**DIRECTIONS FOR THIS TASK**
Look through the data below and show every line that includes "computer".

___ EXERCISE MATERIAL

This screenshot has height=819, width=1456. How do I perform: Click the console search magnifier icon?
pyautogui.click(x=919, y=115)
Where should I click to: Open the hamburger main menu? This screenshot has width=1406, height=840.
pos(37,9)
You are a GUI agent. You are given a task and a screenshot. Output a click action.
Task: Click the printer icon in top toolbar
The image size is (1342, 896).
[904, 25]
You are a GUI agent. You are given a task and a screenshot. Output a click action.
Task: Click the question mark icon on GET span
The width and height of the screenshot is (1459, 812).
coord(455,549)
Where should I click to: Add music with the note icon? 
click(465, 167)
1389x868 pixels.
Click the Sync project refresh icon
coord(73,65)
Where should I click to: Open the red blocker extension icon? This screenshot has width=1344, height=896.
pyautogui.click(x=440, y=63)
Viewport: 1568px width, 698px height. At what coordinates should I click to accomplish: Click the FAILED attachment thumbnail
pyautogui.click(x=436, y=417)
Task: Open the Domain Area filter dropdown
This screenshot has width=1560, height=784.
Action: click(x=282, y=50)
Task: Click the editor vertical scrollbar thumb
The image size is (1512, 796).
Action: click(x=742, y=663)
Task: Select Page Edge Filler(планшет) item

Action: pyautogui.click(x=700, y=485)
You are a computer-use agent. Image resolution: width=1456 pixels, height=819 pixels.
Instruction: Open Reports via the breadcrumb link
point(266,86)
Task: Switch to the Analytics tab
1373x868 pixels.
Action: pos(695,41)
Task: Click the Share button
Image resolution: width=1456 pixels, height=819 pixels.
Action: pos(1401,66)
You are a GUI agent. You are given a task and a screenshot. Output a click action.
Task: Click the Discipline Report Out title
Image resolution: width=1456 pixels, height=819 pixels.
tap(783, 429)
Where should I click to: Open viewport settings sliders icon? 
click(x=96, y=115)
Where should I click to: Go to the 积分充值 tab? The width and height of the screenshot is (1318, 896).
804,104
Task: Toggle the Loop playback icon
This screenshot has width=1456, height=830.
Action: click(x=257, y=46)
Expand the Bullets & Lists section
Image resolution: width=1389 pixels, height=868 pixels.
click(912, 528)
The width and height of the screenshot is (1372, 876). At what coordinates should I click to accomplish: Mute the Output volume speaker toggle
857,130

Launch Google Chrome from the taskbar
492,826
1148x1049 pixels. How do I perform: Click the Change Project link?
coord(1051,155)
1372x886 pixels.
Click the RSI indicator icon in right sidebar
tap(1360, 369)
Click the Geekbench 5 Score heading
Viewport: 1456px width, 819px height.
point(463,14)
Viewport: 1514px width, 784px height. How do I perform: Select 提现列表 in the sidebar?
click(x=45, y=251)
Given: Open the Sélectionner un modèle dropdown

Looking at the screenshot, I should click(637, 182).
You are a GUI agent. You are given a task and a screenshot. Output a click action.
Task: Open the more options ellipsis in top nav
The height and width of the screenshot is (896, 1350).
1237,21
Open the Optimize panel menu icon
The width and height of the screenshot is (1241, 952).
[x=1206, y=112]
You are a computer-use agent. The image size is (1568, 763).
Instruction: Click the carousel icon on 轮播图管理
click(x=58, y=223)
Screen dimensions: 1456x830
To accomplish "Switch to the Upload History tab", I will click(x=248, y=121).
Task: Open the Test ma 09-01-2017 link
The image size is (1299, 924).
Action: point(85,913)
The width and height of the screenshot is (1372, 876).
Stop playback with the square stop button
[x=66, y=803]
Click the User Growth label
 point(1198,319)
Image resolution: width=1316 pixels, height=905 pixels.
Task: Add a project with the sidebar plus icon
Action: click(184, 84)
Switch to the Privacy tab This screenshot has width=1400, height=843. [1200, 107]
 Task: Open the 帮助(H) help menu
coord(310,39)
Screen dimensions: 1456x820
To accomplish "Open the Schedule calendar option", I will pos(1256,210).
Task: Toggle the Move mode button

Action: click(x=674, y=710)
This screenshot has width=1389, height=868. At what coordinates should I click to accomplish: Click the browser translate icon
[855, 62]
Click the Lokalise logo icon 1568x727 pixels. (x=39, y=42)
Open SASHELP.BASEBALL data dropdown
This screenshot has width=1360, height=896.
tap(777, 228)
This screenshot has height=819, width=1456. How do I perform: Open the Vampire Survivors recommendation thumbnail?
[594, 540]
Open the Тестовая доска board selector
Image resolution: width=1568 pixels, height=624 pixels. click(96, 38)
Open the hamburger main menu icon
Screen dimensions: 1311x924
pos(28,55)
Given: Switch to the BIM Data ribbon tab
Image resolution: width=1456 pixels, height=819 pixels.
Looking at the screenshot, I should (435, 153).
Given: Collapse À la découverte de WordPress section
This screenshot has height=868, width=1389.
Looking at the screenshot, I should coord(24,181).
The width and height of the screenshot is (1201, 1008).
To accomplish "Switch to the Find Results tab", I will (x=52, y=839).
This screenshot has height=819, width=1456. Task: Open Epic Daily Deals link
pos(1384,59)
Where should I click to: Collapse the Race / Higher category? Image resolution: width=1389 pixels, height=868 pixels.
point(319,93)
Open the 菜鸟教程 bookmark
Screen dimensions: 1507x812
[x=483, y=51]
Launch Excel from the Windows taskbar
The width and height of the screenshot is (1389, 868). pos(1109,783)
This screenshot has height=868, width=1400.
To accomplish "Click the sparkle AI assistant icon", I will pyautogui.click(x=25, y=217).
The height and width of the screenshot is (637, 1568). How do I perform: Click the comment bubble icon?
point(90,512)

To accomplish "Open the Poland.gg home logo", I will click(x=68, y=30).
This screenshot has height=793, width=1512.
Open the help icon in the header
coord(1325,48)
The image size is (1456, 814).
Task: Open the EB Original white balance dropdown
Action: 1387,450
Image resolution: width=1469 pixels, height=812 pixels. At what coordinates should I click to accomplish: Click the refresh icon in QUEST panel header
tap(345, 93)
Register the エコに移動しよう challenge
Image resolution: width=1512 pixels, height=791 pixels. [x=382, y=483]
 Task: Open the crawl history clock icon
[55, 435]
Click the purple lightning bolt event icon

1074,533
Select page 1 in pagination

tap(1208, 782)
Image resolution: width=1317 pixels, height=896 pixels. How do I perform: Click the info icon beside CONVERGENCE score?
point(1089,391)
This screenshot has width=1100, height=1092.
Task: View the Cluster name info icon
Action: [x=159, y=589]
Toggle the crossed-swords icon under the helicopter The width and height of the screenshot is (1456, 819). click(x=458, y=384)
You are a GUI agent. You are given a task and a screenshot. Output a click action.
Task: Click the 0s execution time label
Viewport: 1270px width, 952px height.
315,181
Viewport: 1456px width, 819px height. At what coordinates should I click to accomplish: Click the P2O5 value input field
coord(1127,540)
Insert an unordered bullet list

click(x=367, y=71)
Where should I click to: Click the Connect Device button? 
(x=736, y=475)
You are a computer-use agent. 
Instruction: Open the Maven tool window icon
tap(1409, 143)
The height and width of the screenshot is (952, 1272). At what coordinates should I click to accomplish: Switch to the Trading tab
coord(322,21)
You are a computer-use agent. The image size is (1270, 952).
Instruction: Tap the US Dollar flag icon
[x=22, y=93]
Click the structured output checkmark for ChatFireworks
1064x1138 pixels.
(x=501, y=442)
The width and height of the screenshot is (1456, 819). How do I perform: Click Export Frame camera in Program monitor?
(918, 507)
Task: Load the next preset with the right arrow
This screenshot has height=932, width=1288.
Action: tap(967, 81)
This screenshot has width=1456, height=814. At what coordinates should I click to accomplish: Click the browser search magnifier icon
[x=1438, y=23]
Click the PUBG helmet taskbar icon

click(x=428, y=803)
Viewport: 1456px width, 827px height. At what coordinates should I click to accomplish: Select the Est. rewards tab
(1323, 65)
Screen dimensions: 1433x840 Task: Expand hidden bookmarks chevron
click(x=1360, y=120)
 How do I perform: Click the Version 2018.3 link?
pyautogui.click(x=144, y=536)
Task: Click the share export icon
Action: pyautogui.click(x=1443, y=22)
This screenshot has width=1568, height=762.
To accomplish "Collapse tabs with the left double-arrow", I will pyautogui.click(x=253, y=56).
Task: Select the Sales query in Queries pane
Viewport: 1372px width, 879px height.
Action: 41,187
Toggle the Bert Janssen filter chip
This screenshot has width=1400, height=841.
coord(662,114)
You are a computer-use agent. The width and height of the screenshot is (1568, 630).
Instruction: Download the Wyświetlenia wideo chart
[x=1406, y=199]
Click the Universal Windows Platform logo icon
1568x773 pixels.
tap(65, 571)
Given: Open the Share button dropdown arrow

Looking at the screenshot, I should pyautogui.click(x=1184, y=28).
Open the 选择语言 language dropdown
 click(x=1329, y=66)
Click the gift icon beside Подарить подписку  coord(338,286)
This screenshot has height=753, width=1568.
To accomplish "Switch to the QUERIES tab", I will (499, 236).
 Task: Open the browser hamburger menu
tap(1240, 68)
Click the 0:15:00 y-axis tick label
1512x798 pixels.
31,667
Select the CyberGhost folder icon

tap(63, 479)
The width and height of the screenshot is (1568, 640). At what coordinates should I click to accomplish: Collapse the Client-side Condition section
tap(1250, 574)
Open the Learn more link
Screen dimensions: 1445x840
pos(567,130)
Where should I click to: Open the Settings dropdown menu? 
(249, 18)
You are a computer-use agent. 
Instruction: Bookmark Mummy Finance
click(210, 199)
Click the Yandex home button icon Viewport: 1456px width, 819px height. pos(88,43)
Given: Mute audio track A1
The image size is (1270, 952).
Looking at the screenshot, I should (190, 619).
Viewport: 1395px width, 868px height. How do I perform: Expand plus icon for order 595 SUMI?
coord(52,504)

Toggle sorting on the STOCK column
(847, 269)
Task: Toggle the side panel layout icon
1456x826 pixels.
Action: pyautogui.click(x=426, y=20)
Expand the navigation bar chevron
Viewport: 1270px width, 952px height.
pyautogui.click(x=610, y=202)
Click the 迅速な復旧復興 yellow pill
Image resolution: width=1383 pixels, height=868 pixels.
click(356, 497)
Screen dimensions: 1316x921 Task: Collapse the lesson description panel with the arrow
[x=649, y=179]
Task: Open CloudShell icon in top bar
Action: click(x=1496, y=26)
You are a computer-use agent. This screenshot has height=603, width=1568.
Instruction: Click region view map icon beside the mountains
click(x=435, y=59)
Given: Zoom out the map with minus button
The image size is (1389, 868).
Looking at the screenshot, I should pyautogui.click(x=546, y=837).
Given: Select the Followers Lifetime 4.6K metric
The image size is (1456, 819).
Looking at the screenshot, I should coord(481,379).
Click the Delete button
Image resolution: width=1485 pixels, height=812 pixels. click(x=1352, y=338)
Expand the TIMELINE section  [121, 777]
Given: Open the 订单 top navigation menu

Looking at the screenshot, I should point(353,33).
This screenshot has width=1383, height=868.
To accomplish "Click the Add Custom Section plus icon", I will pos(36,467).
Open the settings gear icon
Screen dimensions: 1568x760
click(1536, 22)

______

**RESULT**
You are a computer-use agent. Image resolution: width=1456 pixels, height=819 pixels.
You are a computer-use agent. The image size is (1568, 763).
You are a computer-use agent. 
You are a computer-use agent. The image size is (1270, 952).
You are a computer-use agent. The width and height of the screenshot is (1568, 630).
You are a computer-use agent. 
You are a computer-use agent. This screenshot has height=603, width=1568.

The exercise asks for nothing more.